What really puts a dagger in the heart of any die hard fan of the apocalypse is this statement by Jesus, “when the world has passed through the long winter of material mindedness and you discern the coming of the spiritual springtime of a new dispensation, should you know that the summertime of a new visitation draws near (1915.3).” This statement from the mouth of Jesus and recorded in the Urantia Book states quite clearly that our world will be in the midst of a spiritual rebirth when the next dispensation draws near. And I don’t think I am stretching things when I say that our world still seems to be locked in a winter of materialism with no spring in sight. In my mind it is clear that the new age is far away. So when it does arrive what does God have planned for us?
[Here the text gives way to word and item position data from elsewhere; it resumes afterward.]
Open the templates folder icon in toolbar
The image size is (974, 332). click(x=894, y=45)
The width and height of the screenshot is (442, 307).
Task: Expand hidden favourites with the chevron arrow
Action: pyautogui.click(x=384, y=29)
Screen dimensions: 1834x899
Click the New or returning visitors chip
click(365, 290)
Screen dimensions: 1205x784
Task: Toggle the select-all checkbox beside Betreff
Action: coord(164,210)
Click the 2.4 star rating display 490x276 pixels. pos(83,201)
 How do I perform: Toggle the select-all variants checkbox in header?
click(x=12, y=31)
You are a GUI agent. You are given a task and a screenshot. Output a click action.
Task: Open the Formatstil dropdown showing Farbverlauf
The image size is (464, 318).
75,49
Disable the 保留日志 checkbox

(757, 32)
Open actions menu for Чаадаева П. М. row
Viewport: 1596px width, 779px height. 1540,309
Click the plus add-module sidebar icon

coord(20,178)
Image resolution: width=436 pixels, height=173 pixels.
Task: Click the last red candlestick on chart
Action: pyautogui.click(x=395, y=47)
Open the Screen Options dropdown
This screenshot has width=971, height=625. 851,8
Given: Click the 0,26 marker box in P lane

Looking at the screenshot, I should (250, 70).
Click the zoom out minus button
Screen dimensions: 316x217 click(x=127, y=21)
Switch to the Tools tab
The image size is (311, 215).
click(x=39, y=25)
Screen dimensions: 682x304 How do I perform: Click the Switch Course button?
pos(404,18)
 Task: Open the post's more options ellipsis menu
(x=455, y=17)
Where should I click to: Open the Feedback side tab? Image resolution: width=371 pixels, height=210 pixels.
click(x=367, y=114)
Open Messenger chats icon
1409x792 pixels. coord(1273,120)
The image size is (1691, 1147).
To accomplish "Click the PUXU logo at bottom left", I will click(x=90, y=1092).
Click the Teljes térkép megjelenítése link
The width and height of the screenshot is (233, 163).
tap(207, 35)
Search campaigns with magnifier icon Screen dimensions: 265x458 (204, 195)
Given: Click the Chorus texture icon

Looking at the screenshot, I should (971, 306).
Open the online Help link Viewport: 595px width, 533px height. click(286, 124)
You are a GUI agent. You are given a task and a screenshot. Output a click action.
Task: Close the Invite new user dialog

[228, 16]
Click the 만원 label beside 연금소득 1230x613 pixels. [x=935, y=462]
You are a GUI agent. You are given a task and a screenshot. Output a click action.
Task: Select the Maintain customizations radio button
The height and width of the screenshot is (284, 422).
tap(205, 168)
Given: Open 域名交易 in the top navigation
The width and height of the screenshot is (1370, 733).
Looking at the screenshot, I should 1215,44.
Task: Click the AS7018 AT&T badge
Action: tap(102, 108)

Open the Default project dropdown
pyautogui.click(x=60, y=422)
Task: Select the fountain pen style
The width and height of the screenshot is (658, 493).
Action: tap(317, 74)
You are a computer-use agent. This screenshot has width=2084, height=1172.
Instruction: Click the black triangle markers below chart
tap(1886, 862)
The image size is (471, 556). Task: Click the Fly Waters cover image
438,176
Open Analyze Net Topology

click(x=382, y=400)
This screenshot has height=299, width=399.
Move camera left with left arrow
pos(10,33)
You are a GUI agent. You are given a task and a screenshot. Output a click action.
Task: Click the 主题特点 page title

Spring leading into summer with no wrath of God in sight. After reading this passage I don’t think any student of the Urantia Book can believe in a coming apocalypse. Humanity can certainly reap havoc, but responsibility for the terrible things that happen on our world lies with us and not our heavenly father. God’s plans for us are wonderful, not wrathful.

 

There is also in the pages of the Urantia Book the idea of a personal dispensation. A new age for every person who strives to be godlike. Jesus says that we all face judgment but we enjoy the promise of a new life and “service in the eternal plan of the Father (1915.4).” We don’t just live in a planetary epoch, but our own epoch. Each phase of our existence is a personal new age. And we will continue to grow and change throughout the long ages as we move heavenward.

 

So for those who can’t wait for the world to end I say, sorry. The Urantia Book does not support apocalyptic theology. Instead, the Urantia Book pictures a future for our planet that is bright and beautiful. It may be difficult to see right now, what with dark and dreadful things happening. But I am heartened that someday a new age of light and life will come upon our world.